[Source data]
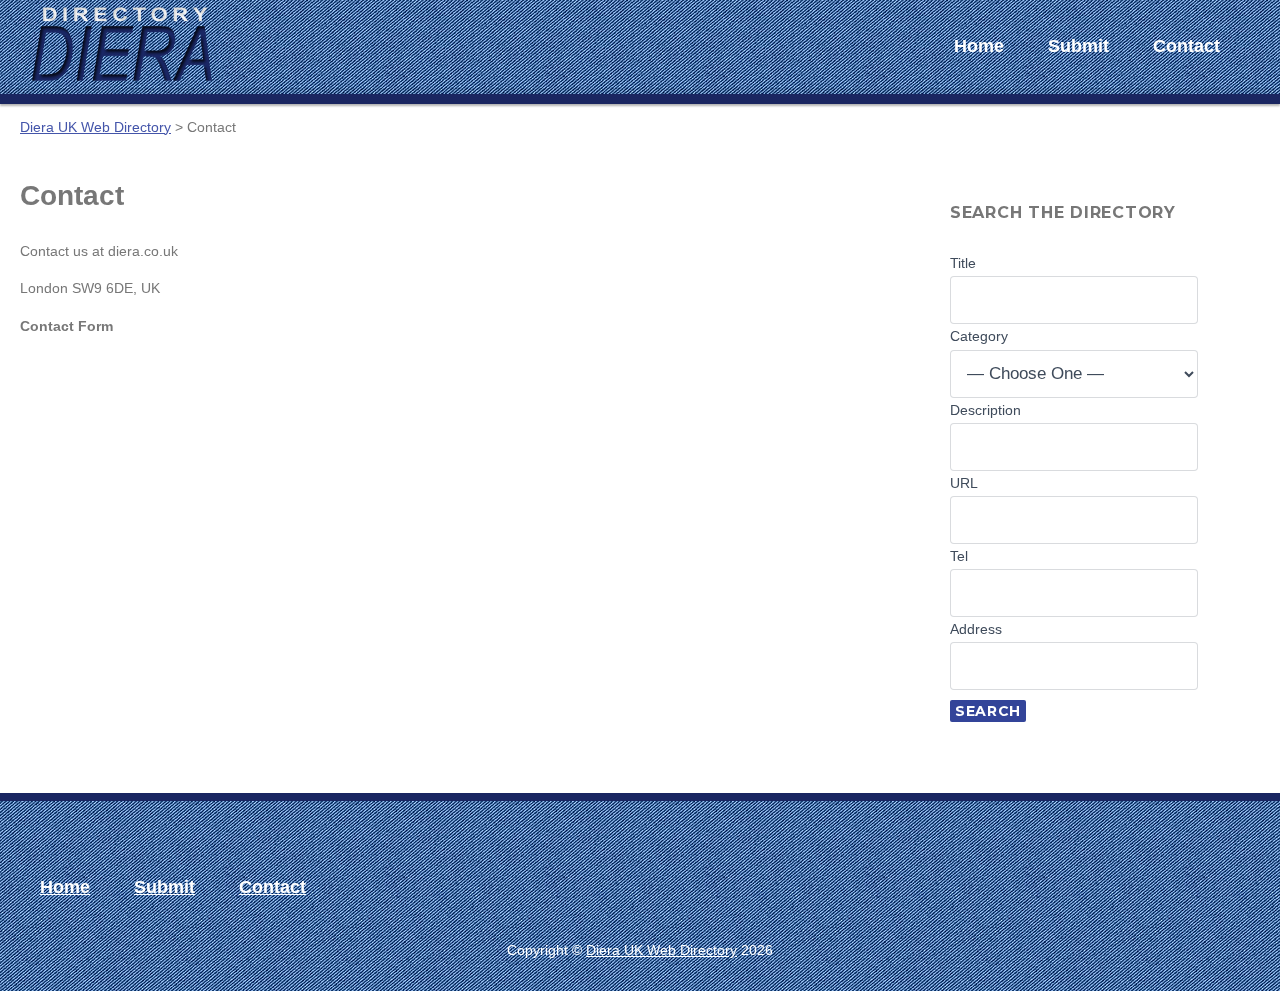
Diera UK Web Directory (661, 950)
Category (979, 336)
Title (963, 263)
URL (964, 483)
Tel (959, 556)
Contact (1186, 46)
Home (979, 46)
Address (976, 629)
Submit (1078, 46)
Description (985, 410)
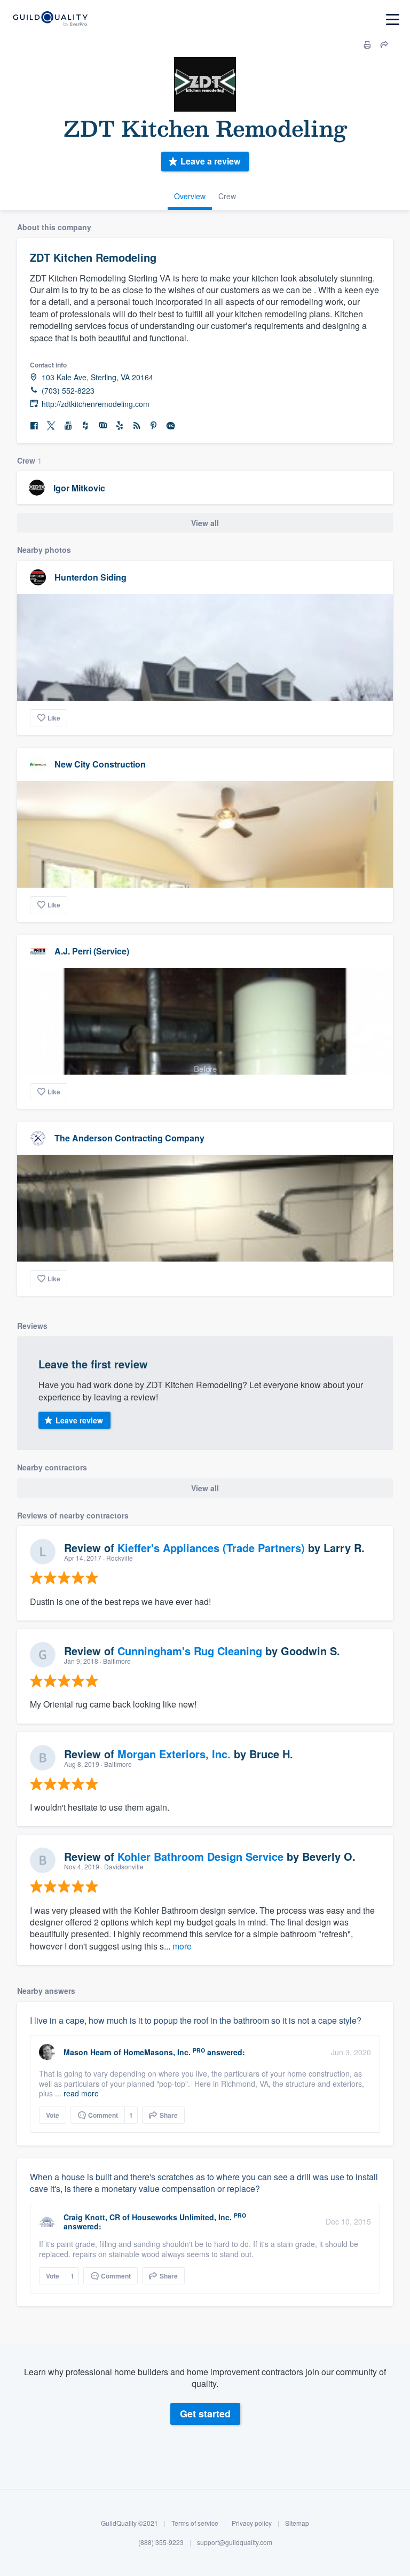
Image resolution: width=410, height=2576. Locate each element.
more (182, 1946)
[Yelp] (119, 425)
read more (81, 2093)
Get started (205, 2414)
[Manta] (102, 425)
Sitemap (297, 2522)
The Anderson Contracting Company (129, 1138)
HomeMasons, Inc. (157, 2052)
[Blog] (136, 425)
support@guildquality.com (234, 2542)
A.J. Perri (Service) (91, 951)
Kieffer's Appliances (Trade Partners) (211, 1547)
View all (205, 523)
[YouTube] (68, 425)
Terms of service (194, 2522)
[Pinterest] (153, 425)
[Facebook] (34, 425)
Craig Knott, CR (92, 2217)
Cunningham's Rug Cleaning (189, 1650)
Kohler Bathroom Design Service (200, 1856)
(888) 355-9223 (161, 2542)
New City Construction (100, 764)
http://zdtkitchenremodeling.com (95, 404)
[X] (51, 425)
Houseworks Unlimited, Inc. (182, 2217)
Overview (190, 196)
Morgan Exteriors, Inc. (174, 1753)
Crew (227, 196)
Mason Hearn (88, 2052)
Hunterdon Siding (90, 577)
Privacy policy (252, 2522)
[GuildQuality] (50, 19)
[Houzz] (85, 425)
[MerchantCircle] (171, 425)
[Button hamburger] (392, 19)
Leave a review (210, 161)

[Task description]
If an entry above holds a picture, leave that picture out and print the rest exactly.

[Finished task]
Diera UK Web Directory (661, 950)
Category (979, 336)
Title (963, 263)
URL (964, 483)
Tel (959, 556)
Contact (1186, 46)
Home (979, 46)
Address (976, 629)
Submit (1078, 46)
Description (985, 410)
Image resolution: width=410, height=2576. Locate each element.
more (182, 1946)
[Yelp] (119, 425)
read more (81, 2093)
Get started (205, 2414)
[Manta] (102, 425)
Sitemap (297, 2522)
The Anderson Contracting Company (129, 1138)
HomeMasons, Inc. (157, 2052)
[Blog] (136, 425)
support@guildquality.com (234, 2542)
A.J. Perri (Service) (91, 951)
Kieffer's Appliances (Trade Partners) (211, 1547)
View all (205, 523)
[YouTube] (68, 425)
Terms of service (194, 2522)
[Pinterest] (153, 425)
[Facebook] (34, 425)
Craig Knott, CR (92, 2217)
Cunningham's Rug Cleaning (189, 1650)
Kohler Bathroom Design Service (200, 1856)
(888) 355-9223 (161, 2542)
New City Construction (100, 764)
http://zdtkitchenremodeling.com (95, 404)
[X] (51, 425)
Houseworks Unlimited, Inc. (182, 2217)
Overview (190, 196)
Morgan Exteriors, Inc. (174, 1753)
Crew (227, 196)
Mason Hearn (88, 2052)
Hunterdon Siding (90, 577)
Privacy policy (252, 2522)
[GuildQuality] (50, 19)
[Houzz] (85, 425)
[MerchantCircle] (171, 425)
[Button hamburger] (392, 19)
Leave a review (210, 161)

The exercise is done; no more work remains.